How to Plan for Retirement When You Start at 40

Learn how to build a solid retirement plan starting at 40 with realistic savings rates and smart catch-up strategies.

  1. Calculate your retirement income target. Estimate you'll need 70-90% of your current annual income in retirement. If you earn $75,000 now, plan for $52,500-67,500 per year starting at 65. Multiply this by 25 to get your total savings target — this covers 4% annual withdrawal rates that historically sustain 30+ year retirements.
  2. Max out employer 401(k) matching first. Contribute enough to your workplace 401(k) to get the full company match — this is guaranteed 100% returns. Then increase your total retirement savings to 15-20% of gross income. At 40, you can't rely on compound interest doing most of the work, so higher savings rates matter more.
  3. Use catch-up contributions starting at 50. At 50, you can contribute an extra $7,500 to 401(k)s and $1,000 to IRAs beyond standard limits. This means $30,500 total in 401(k)s and $8,000 in IRAs as of 2026. Plan to ramp up savings in your 50s when many people have peak earnings and fewer family expenses.
  4. Choose low-cost broad market index funds. Build portfolios with 70-80% stock index funds and 20-30% bond index funds in your 40s. Look for expense ratios under 0.20% — high fees compound against you over 25 years. Target date funds automatically adjust this mix as you age, shifting gradually toward more conservative investments.
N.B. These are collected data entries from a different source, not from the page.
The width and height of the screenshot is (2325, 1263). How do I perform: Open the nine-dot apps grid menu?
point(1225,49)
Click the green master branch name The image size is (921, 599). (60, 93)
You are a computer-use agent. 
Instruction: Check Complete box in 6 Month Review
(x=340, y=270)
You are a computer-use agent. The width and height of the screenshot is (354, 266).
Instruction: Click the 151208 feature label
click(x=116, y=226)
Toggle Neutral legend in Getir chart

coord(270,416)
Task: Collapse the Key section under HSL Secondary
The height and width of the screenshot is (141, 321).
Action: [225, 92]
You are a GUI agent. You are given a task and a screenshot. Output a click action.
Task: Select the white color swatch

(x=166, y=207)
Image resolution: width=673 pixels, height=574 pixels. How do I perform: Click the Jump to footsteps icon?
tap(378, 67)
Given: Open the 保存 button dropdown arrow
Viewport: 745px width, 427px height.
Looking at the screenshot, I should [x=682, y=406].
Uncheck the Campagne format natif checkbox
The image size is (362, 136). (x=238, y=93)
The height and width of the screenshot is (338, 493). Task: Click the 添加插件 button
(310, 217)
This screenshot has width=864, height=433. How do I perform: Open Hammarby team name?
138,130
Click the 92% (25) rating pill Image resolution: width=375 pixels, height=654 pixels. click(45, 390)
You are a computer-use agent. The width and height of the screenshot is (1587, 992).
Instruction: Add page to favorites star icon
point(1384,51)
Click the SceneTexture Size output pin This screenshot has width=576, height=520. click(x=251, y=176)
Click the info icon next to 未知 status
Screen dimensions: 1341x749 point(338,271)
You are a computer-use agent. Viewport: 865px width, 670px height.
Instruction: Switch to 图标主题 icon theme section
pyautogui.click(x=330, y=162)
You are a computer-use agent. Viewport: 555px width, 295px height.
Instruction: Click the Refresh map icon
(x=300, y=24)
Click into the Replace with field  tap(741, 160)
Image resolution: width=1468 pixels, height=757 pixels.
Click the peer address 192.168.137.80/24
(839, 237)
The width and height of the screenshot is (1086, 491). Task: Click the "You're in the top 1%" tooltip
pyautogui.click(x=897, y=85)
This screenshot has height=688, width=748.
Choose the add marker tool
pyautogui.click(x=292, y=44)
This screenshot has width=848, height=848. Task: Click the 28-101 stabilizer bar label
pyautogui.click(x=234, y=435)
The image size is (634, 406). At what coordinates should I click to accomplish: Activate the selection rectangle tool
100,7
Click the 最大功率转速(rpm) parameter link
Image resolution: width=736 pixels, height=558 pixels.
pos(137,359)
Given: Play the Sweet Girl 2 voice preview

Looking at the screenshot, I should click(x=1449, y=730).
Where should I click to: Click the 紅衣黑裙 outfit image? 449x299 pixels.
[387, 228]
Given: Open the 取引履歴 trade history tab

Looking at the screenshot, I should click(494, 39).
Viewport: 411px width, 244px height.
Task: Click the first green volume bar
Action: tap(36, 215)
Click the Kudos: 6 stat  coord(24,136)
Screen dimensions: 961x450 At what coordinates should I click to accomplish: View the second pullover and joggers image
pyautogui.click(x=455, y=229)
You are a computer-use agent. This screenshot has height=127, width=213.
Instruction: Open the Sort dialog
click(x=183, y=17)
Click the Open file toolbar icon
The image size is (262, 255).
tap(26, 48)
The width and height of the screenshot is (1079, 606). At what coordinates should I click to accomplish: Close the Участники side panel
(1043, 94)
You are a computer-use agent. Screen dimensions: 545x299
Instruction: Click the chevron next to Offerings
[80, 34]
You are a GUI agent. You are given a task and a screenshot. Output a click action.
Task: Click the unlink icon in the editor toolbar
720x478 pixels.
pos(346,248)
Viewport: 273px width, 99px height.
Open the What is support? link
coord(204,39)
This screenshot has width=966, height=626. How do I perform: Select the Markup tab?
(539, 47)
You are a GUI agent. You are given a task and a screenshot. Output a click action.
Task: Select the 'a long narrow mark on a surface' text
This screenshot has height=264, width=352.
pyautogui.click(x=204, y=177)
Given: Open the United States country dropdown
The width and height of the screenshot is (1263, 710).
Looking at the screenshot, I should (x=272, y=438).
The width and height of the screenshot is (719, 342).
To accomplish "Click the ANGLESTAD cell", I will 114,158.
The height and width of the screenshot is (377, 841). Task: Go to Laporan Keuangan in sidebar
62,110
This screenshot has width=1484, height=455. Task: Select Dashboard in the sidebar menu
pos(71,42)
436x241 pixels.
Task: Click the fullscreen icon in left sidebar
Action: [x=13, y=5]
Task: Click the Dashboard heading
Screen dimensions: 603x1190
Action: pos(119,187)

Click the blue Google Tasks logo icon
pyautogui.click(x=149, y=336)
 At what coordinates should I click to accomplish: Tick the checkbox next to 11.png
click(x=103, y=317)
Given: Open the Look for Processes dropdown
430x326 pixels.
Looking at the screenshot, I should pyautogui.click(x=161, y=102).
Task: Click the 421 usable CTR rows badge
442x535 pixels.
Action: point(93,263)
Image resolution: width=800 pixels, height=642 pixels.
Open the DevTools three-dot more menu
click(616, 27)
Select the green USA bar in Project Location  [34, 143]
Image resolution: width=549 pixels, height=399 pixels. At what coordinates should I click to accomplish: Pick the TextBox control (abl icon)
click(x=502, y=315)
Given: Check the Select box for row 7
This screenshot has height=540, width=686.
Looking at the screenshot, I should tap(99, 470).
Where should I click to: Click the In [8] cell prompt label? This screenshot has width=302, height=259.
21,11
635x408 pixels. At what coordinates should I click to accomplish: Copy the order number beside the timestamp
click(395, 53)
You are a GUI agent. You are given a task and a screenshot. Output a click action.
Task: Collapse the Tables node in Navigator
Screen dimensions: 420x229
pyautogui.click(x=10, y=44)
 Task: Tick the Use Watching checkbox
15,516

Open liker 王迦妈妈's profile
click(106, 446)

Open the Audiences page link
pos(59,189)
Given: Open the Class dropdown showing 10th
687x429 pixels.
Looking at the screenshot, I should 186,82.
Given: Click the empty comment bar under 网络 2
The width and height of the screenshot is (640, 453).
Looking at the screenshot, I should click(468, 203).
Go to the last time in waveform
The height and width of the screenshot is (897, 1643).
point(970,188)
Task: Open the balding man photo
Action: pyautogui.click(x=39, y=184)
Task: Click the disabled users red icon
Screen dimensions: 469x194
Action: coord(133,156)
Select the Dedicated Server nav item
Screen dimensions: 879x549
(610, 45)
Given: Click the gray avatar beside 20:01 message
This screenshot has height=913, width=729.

  5. Open an IRA if you need more space. If you max out 401(k) matching and still haven't hit 15-20% savings, open a Roth IRA for after-tax contributions. Choose traditional IRA if you're in higher tax brackets now than you expect in retirement. IRAs typically offer more investment choices than workplace plans.
  6. Automate increases and stay consistent. Set up automatic contribution increases of 1-2% each year or whenever you get raises. Missing even 2-3 years of contributions in your 40s significantly impacts your final balance. Consistency beats perfect timing — keep contributing through market ups and downs.